When we get picked by birthparents we will discuss openness. We will keep our home and last name secret. We will meet in public. They say that when you open your home to the birthparents it is hard to close the door. Openness is something to think about, but we do not have to decide until the time comes. 

Often the adoptive parents are in the hospital at the time of birth, sometimes in the room.  That apparently can be a very stressful and hectic time. One thing the social workers said is good is when the birth-mother cry and break down. Apparently, we all want that to happen in the hospital. If it doesn't happen in the hospital then it will happen later and we do not want it to happen later. That is really good information to have, so we will be prepared and won't be freaking out if it happens in the hospital.

One thing they said is the hardest part of adoption is the wait. I think it is my faith or my ignorance because I am actually looking forward for the wait. At that point it is completely out of mine and Ross' hands. We have no control at that point. We get to look for scholarships and grants, enjoy our time together and sleep. It is all in God's hands. Who knows what might happen when I am actually in the waiting period. I might be one of those calling all the agency every time... who knows, but right now I am excited for that time. Maybe it is the calm before the storm. 

One more reason why I like A New Beginning... The "Infant Specialist Social Worker" quoted from one of my favorite book by my favorite author:
Excerpt from Oh, The Places You'll go! By Dr. Seuss
"The Waiting Place... for people just waiting. 
Waiting for a train to go
or a bus to come, or a plane to go
or the mail to come, or the rain to go
or the phone to ring, or the snow to snow
or waiting around for Yes or No
or waiting for their hair to grow.
Everyone is just waiting
Waiting for the fish to bite
or waiting for the wind to fly a kite
or waiting around for a Friday night
or waiting, perhaps, for their Uncle Jake
or a pot to boil, or a Better Break
or string of pearls, or a pair of pants
or a wig with curls, or Another Chance.

• _DATASET RECORDS_
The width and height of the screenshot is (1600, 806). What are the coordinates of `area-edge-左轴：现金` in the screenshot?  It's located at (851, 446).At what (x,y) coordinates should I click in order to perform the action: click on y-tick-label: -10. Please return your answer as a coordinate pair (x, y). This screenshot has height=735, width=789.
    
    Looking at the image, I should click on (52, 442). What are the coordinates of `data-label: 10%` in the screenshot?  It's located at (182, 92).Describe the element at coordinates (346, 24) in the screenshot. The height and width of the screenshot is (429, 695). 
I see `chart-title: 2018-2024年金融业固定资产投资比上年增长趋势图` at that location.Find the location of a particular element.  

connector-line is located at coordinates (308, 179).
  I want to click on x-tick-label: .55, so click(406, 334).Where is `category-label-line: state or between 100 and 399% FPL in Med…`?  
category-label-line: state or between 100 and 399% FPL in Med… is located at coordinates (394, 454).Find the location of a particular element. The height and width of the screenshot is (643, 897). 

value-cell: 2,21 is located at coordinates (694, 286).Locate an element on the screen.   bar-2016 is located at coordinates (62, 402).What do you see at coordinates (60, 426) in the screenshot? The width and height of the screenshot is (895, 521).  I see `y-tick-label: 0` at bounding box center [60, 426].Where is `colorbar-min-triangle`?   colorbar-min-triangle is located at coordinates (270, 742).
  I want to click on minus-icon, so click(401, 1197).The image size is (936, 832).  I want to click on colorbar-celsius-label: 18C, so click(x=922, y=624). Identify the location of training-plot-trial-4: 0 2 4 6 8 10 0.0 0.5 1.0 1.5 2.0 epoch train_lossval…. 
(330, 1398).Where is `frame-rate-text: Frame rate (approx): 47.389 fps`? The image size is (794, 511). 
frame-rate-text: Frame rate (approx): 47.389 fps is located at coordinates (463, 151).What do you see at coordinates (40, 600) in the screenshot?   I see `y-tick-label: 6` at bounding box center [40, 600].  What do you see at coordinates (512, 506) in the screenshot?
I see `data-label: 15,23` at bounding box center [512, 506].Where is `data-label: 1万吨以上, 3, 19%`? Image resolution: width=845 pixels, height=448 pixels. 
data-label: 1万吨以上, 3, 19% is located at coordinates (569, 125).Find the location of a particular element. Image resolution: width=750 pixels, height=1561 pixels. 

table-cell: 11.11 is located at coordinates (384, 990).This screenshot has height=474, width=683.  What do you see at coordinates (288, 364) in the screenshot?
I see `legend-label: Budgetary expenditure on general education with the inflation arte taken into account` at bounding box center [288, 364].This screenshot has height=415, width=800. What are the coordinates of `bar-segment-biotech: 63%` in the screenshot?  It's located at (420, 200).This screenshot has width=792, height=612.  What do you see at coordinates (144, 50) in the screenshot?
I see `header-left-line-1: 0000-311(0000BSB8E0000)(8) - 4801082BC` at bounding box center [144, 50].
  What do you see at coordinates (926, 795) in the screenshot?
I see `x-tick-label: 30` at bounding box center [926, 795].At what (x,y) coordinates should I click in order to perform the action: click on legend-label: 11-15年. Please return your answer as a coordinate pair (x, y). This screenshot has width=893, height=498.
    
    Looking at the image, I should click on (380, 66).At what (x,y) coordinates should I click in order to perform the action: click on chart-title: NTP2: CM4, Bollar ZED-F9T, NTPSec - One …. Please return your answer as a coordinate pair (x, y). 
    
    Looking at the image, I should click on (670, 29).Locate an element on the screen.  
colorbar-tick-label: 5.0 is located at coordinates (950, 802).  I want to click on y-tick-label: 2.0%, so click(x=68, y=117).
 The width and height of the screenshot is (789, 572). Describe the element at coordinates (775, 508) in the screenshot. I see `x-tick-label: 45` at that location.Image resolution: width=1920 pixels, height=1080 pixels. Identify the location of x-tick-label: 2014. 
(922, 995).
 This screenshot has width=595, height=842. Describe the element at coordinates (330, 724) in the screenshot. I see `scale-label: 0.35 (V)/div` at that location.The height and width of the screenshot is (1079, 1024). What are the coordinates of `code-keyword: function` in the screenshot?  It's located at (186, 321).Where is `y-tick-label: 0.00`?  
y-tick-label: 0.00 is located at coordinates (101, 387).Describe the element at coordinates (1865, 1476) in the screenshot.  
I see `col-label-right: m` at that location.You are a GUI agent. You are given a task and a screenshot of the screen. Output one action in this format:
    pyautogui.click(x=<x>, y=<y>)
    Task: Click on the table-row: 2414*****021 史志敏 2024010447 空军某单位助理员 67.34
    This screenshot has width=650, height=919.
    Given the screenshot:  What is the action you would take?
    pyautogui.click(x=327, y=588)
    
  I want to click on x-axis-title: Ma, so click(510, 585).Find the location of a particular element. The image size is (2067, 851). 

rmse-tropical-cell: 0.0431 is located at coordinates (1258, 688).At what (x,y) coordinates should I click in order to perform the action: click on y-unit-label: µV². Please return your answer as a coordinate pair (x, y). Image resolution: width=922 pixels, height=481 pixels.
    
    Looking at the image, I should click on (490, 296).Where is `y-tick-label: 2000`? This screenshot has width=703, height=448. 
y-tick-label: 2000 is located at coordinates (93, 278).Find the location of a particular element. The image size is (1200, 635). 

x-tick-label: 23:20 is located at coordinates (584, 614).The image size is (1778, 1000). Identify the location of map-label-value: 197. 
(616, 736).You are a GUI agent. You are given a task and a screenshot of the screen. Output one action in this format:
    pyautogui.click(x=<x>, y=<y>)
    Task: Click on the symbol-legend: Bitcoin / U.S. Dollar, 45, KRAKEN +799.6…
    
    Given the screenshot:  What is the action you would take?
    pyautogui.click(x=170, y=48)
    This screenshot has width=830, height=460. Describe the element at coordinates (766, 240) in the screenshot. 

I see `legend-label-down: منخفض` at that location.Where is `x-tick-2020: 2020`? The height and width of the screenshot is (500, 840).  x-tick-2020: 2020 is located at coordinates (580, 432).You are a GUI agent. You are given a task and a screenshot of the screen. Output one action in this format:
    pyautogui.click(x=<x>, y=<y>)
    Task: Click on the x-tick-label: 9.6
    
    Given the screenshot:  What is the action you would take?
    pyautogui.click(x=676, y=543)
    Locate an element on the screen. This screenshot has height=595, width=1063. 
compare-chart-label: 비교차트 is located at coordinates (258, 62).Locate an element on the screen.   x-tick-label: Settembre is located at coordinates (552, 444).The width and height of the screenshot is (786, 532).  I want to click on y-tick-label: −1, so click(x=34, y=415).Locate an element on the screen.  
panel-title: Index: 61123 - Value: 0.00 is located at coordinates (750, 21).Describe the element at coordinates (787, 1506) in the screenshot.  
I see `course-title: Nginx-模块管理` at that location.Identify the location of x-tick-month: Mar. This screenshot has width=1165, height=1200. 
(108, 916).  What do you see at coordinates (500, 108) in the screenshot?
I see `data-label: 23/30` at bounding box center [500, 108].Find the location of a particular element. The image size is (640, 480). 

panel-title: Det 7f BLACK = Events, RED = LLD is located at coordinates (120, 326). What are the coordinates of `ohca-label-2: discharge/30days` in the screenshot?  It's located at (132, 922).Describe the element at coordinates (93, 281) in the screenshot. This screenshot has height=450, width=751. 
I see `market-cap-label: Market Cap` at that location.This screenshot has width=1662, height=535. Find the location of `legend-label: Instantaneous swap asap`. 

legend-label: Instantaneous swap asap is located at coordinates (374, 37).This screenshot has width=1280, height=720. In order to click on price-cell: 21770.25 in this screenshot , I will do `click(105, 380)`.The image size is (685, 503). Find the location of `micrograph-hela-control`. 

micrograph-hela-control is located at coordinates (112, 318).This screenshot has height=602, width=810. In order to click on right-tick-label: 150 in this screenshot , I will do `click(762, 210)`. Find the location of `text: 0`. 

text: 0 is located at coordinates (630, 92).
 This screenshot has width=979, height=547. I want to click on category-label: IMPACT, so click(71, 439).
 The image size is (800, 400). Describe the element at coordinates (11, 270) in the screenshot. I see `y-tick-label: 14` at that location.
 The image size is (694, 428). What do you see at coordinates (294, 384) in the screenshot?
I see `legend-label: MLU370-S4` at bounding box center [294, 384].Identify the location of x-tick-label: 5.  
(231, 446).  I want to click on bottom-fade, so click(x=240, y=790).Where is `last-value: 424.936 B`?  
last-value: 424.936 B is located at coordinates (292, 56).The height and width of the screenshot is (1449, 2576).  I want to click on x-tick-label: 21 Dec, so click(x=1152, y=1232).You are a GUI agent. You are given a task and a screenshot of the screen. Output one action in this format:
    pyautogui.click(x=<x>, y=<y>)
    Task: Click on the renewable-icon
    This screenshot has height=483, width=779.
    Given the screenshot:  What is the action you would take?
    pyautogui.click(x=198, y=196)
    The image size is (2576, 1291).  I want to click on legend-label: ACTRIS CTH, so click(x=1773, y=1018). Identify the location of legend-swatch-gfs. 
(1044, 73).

• _CHECK YOUR UNDERSTANDING_
1. In the adoption blog post, what do the social workers call the hardest part of adoption?
2. Quote the adoption blog post from "When we get" up to and including "happens in the hospital.".
3. Write the next part of the adoption blog post, starting after its last line.

• _EXPECTED RESULTS_
1. The wait.

2.
When we get picked by birthparents we will discuss openness. We will keep our home and last name secret. We will meet in public. They say that when you open your home to the birthparents it is hard to close the door. Openness is something to think about, but we do not have to decide until the time comes. 

Often the adoptive parents are in the hospital at the time of birth, sometimes in the room.  That apparently can be a very stressful and hectic time. One thing the social workers said is good is when the birth-mother cry and break down. Apparently, we all want that to happen in the hospital. If it doesn't happen in the hospital then it will happen later and we do not want it to happen later. That is really good information to have, so we will be prepared and won't be freaking out if it happens in the hospital.

3.
Everyone is just waiting."

Of course this is just part of the book and it gets really happy and positive and is a great book. It is very uplifting and fun, but the comfort that I find doesn't come from Dr. Seuss it comes from Ross' and mine favorite book... The Bible.

"Faith is the assurance of things hoped for, the conviction of things not seen." Hebrews 11:1

"Trust in the Lord with all your heart,
    and do not lean on your own understanding.
In all your ways acknowledge him,
    and he will make straight your paths."
Proverbs 3:5-6

All of our strength comes for our Lord and Savior! Praise God! 

Thanks for Reading!

2 comments:

  1. I'm really enjoying following your process! As I read your posts, it takes me back to our own experience. I can definitely sympathize with many of the feelings that you talk about. The adoption process is such a roller coaster, but every step helps to develop you as parents. At several points in our process, I complained about the amount of work that we had to do. Looking back, I'm so glad we went through it all. It forced us to have discussions that we may not have had otherwise.

    Keep up the faith! I can't wait to see where this process takes you.

    Love, katie

    ReplyDelete
  2. Katie,
    You are such an encouragement! Thank you so much! I appreciate you!